**WHAT IS EXPECTED:** Return every line of the records that contains the word "Task", and treat uppercase and lowercase as different.

**EXERCISE MATERIAL:**
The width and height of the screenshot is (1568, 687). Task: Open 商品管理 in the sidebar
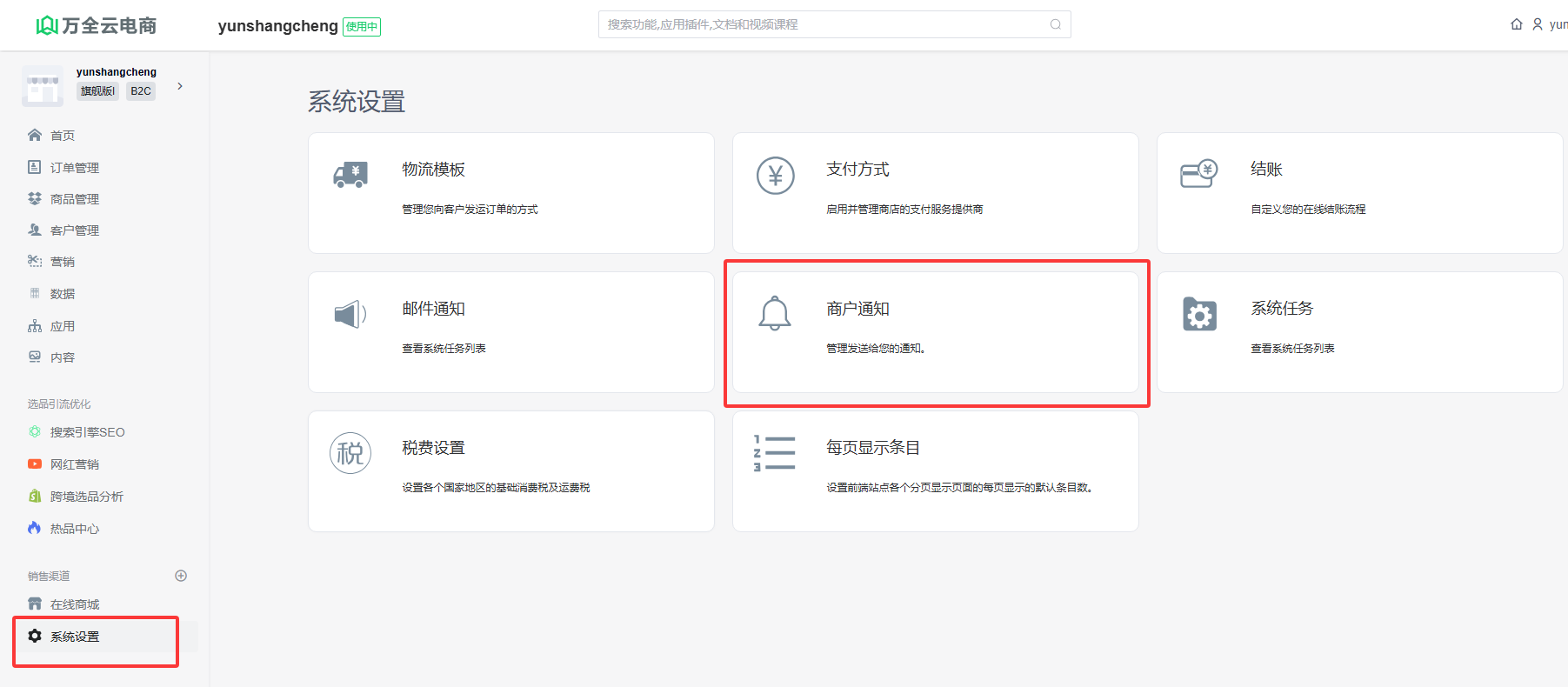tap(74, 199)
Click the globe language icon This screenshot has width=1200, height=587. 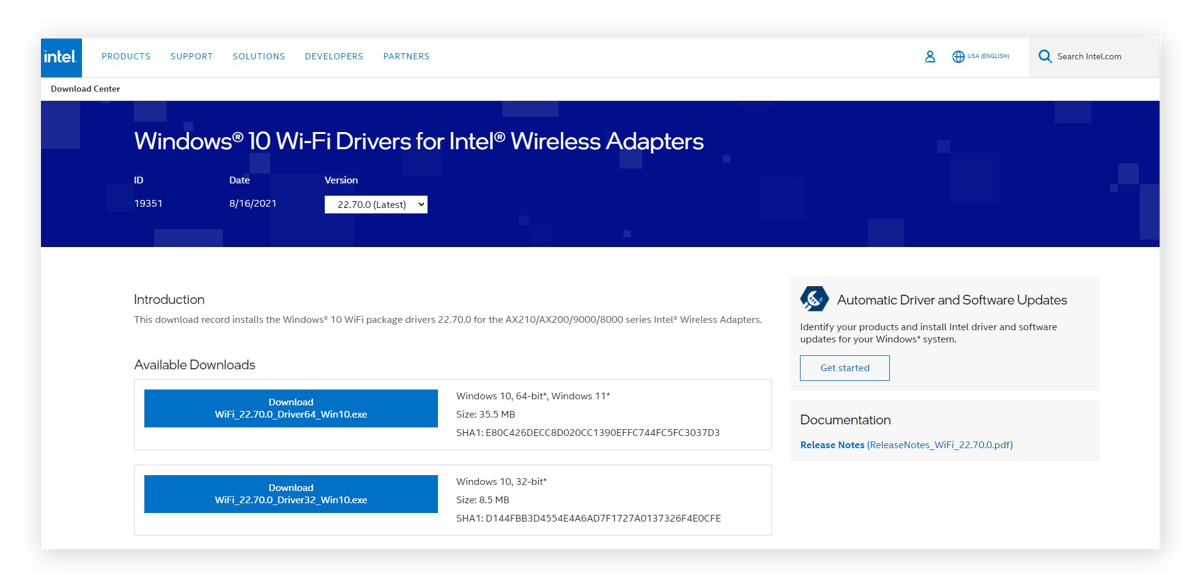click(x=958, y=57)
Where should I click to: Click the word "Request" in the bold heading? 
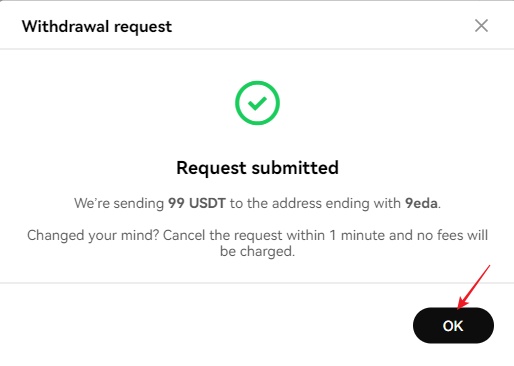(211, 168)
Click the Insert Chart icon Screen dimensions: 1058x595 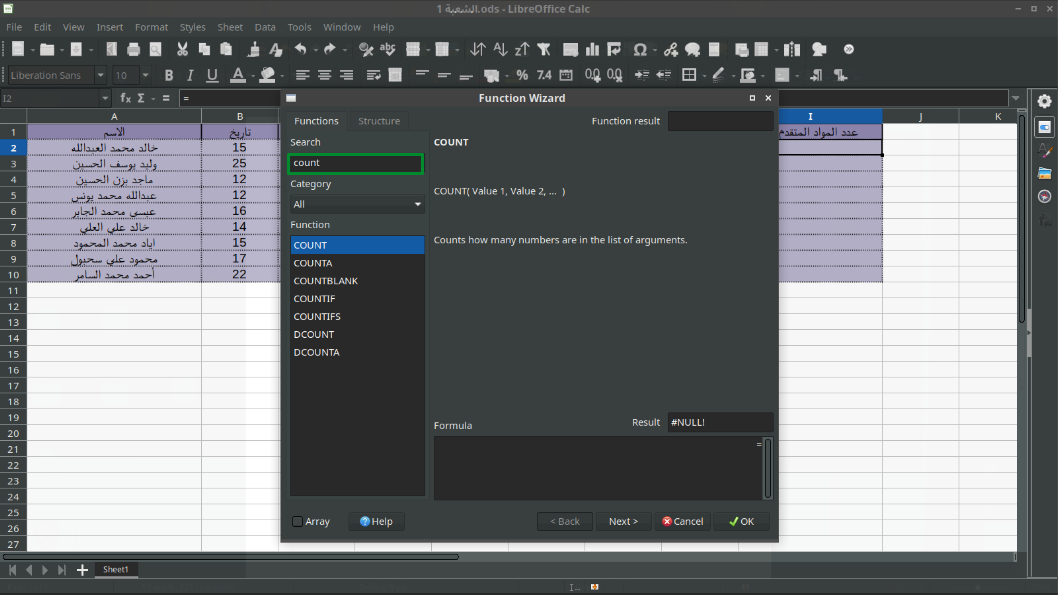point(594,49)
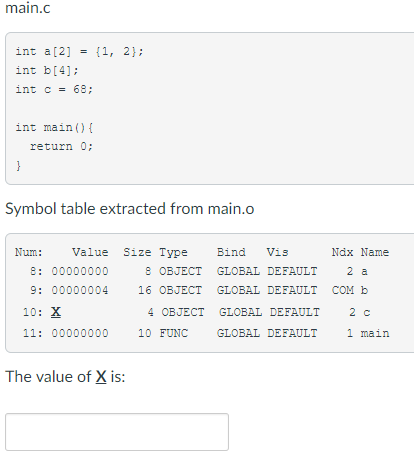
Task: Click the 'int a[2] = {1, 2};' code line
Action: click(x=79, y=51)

**RESPONSE TO THE EXERCISE:**
The width and height of the screenshot is (1568, 687). Task: Open 商品管理 in the sidebar
Task: Click the 'int a[2] = {1, 2};' code line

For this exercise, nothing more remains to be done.